2019-09-16, 15:00–15:30, Ferrier Hall
My talk will focus on Version Control Systems (VCS) for big-data projects. With the advent of Machine Learning (ML) , the development teams find it increasingly difficult to manage and collaborate on projects that deal with huge amounts of data and ML models apart from just source code.
My talk will help audience to understand the importance of having Version Control System for Big Data and Machine Learning (ML) models that goes hand-in-hand with the corresponding source code. This makes it very easy for the development teams to scale the team and at the same time maintain the quick agility of the production pipeline. For example, the ML team can test their new ML models based on the infrastructure developed by the software team by training on the new sets of data uploaded by the data team. And each team need to have their own VCS that blends well with each other. Version control of projects at this level of complexity needs to go beyond the traditional VCS for source code.
Then, my talk will introduce an example project as a case study that involves Big Data and ML algorithms.
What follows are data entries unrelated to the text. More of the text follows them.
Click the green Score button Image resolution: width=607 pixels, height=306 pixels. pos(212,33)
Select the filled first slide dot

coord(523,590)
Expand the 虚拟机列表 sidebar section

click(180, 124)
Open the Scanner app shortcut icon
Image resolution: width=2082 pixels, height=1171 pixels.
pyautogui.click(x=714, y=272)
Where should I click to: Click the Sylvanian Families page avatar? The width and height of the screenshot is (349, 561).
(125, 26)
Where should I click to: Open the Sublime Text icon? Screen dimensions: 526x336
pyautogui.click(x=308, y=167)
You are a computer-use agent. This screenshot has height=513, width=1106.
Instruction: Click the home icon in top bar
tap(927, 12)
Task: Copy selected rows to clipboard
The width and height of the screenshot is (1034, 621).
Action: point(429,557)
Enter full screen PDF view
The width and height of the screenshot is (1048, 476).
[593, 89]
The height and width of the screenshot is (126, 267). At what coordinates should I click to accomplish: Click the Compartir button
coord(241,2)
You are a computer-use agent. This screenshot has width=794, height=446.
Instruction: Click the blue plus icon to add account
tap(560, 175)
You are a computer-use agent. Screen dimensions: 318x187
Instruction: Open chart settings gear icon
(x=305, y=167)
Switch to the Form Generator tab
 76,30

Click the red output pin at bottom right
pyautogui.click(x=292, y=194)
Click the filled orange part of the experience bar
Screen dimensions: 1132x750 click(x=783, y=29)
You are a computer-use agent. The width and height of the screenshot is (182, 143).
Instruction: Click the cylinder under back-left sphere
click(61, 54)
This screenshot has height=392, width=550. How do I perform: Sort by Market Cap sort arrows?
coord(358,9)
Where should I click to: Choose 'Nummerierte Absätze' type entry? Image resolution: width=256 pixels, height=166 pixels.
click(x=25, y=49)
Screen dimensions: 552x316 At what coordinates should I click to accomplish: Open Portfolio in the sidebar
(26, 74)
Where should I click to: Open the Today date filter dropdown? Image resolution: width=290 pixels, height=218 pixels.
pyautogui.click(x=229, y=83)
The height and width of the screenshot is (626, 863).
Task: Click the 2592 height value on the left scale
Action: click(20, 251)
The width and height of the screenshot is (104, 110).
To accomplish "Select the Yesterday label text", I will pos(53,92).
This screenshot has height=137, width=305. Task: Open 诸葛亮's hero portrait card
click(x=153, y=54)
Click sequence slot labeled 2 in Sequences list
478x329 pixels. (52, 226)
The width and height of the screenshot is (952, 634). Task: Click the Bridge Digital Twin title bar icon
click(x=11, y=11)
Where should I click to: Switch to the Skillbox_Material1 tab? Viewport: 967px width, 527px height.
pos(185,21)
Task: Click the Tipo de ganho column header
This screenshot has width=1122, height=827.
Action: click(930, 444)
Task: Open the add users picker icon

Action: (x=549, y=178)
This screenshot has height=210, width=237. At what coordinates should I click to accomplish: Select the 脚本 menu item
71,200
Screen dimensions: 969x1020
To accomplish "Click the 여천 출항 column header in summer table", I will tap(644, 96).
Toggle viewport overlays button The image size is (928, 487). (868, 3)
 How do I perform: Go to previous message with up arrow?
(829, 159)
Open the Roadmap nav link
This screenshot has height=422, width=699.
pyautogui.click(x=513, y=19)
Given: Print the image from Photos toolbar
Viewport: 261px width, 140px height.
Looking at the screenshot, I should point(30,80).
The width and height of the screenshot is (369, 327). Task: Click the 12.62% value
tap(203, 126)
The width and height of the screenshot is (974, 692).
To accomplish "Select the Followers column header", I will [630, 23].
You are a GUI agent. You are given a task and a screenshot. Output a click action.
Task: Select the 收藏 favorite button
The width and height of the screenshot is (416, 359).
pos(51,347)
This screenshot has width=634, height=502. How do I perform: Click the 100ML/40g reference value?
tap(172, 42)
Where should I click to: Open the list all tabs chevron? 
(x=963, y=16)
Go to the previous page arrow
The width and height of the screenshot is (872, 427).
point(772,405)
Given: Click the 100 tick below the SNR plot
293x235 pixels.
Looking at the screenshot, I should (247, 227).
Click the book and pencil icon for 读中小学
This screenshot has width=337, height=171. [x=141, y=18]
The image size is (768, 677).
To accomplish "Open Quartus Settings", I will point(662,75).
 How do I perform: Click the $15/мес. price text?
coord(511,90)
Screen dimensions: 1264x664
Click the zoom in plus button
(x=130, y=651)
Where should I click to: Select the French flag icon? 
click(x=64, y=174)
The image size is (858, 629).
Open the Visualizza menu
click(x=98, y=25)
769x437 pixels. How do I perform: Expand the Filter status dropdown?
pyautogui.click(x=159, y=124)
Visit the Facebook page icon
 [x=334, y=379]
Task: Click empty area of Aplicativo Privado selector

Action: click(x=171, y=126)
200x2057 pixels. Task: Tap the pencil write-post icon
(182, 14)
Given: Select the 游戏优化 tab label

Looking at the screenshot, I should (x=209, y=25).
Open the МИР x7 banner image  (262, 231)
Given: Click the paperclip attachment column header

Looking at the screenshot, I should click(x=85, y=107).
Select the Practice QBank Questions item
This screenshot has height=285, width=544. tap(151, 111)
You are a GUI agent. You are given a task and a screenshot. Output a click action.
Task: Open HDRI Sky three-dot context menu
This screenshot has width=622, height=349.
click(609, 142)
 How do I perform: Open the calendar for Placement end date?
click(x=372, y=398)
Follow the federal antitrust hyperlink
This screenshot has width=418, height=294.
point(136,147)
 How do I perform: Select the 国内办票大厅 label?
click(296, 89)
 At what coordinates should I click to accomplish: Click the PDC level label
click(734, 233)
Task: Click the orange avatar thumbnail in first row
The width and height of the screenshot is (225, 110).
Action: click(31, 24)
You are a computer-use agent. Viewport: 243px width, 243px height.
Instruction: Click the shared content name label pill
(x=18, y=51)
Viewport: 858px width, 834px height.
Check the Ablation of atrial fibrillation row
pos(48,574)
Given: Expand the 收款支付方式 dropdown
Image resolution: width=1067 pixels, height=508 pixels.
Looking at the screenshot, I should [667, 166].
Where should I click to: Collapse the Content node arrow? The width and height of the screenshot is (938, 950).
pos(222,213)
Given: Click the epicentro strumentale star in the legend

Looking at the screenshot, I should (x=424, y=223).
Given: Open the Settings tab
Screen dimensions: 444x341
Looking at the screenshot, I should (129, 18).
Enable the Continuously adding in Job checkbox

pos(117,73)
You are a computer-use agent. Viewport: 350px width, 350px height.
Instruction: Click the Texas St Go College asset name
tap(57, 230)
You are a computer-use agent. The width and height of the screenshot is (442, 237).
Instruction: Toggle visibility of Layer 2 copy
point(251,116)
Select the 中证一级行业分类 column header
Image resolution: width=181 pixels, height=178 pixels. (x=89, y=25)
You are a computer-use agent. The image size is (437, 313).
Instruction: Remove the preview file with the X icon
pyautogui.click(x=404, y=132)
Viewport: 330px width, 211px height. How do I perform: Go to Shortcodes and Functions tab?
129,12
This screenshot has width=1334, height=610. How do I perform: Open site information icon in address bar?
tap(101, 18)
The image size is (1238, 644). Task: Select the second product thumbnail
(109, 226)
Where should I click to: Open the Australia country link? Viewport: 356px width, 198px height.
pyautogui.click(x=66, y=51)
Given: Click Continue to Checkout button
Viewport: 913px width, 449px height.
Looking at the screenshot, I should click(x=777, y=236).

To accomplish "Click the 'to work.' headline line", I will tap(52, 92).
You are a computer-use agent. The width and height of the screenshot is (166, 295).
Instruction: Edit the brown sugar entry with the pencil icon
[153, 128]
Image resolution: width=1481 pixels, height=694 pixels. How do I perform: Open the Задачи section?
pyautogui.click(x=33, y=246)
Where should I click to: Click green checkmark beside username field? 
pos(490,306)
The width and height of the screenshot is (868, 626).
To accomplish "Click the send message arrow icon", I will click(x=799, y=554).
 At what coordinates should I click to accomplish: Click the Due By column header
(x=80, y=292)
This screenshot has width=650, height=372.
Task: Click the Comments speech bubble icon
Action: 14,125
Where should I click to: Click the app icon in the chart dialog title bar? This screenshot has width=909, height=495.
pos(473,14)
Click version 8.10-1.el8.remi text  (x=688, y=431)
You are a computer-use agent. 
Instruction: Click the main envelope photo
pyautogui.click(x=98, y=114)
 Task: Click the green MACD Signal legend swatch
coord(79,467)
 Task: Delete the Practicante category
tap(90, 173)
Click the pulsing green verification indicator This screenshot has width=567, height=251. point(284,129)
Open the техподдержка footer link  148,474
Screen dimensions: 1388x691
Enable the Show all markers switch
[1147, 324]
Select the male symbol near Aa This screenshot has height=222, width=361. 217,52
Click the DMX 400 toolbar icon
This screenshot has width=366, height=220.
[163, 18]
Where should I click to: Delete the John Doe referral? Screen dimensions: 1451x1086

Finally, my talk will focus on developing this project based on DVC (https://dvc.org/) which is an open-source VCS for Machine Learning projects and it is very popular among companies in Artificial Intelligence (AI) space.
I am a Data Infrastructure Engineer at a self-driving startup called Oxbotica. I have been a Software/Data Engineer for 4-5 years. I have worked on various types of software roles using Python such as automated testing, data processing tools, algorithms and web applications. I have a dual-masters degree from KTH Royal Institute of Technology, Sweden and University College London, UK. I like traveling to new places and meet new people. I am passionate about python projects and I love to talk about my experience and help other people to gain skills.